In Depth
Biometrics Slouches Toward the Mainstream
Biometric systems are getting cheaper, but accuracy and acceptance kinks remain
By Simson Garfinkel
September 04, 2002 — CSO — With face recognition systems turning up in airports, palm geometry scanners installed at "secure" Exodus hosting facilities, and Panasonic selling the Authenticam iris recognition system for less than $200, biometrics have finally moved from the laboratory to the marketplace. Indeed, the International Biometrics Group pegs the market at $524 million in 2001, growing to $729 million in 2002. But if you screen out the hype, you'll soon discover that few of those applications have progressed beyond technology demonstrations and early adopters. Having lived with a voice-print lock on my front door for seven years, I have a few words of advice to CSOs: Step slowly when deploying biometric systems within your organization. Instead of using biometrics to let people log in to their computer systems, start by using them to control physical access to buildings and high-security areas. Finally, make sure that you have a backup for when the system fails—because eventually, it will.Fingerprints EverywhereAs the name implies, biometrics involves measuring the human body. In theory, any aspect of the body that is different for each person and that can be consistently measured can serve as a unique identifier. In practice, the biometrics being deployed can be packaged into readers costing $300 or less, which today means principally fingerprint-, iris- or voice-recognition systems.
Automatic fingerprint identification systems have been used with great success by law enforcement agencies since the 1980s. Fingerprints are by far the most widely used biometric today, and the most widely respected. Most people take it as a matter of faith that each person has his own unique fingerprint and that a computer can rapidly search out one person's fingerprint from a database of millions.

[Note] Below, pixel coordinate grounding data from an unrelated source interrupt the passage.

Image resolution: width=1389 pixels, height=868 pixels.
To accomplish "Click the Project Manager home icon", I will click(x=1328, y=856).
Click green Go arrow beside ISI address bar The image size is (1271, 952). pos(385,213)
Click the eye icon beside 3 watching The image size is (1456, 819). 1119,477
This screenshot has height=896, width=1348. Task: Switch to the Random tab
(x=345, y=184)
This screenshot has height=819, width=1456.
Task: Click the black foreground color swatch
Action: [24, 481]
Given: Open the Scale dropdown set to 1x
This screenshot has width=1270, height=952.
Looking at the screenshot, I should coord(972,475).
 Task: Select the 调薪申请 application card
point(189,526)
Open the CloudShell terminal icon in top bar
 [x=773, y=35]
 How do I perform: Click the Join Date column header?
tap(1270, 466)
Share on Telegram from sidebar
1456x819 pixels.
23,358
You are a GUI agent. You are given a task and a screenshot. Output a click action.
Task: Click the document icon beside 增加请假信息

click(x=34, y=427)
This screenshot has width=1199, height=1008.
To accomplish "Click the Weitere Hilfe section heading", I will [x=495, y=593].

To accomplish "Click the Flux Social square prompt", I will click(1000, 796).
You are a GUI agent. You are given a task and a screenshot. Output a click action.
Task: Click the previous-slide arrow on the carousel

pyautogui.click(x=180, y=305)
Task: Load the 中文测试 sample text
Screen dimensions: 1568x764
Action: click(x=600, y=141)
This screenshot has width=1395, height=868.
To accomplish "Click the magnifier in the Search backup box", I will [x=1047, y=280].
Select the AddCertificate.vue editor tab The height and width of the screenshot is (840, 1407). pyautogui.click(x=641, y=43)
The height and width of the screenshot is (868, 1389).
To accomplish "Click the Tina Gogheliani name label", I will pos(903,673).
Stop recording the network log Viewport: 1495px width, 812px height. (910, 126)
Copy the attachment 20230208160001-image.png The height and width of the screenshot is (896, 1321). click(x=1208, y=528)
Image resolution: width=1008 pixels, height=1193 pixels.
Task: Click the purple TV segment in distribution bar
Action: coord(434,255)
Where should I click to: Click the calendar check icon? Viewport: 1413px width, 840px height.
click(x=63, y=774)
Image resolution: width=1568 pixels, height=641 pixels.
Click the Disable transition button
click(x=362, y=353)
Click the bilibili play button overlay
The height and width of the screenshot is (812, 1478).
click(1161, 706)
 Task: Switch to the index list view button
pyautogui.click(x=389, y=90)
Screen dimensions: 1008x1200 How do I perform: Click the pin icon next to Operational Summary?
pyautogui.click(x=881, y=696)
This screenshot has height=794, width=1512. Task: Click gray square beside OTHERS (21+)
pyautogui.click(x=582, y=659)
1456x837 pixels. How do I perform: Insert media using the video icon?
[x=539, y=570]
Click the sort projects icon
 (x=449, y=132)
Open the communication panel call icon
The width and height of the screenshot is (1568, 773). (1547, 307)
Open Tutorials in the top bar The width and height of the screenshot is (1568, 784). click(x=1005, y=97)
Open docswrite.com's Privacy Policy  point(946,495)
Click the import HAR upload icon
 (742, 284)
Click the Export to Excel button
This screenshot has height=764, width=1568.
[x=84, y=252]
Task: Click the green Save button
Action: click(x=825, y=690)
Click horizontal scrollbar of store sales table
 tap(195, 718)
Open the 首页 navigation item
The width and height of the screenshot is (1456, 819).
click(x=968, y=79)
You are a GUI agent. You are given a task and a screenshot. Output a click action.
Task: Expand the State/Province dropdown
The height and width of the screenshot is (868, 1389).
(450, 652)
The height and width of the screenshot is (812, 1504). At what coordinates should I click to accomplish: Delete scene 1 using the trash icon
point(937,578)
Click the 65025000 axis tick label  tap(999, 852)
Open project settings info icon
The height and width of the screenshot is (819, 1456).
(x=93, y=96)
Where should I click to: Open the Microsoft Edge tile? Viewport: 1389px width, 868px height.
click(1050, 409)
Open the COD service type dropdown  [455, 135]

Indeed, we have become so enamored with the concept of fingerprints that the word is popping up all over: DNA-based identification systems are known as DNA fingerprinting; and the MD5 message digest code is commonly referred to as the fingerprint for a file.
But it's important to realize that the fingerprint systems that have been developed and refined for law enforcement are not the fingerprint readers that are making their way onto desktop computers. Law enforcement agencies use trained technicians to record fingerprints with ink and paper on 10-print cards; those cards are then digitized using an optical scanner and analyzed using proprietary algorithms. Pen-and-ink systems obviously can't work in a corporate desktop environment, so a number of companies have tried to create so-called "live-scan" readers that will scan a fingerprint directly from a finger into the computer. The catch: Those readers don't work for everybody. "Many live-scan fingerprint readers have a hard time getting a good fingerprint on, for example, people who have dry skin," says Charles Wilson, a biometric expert at the National Institute of Standards and Technology. Those readers can also fail with thin skin or shallow ridges—traits common among the elderly. Depending on the reader, roughly one person in 1,000 may not scan successfully.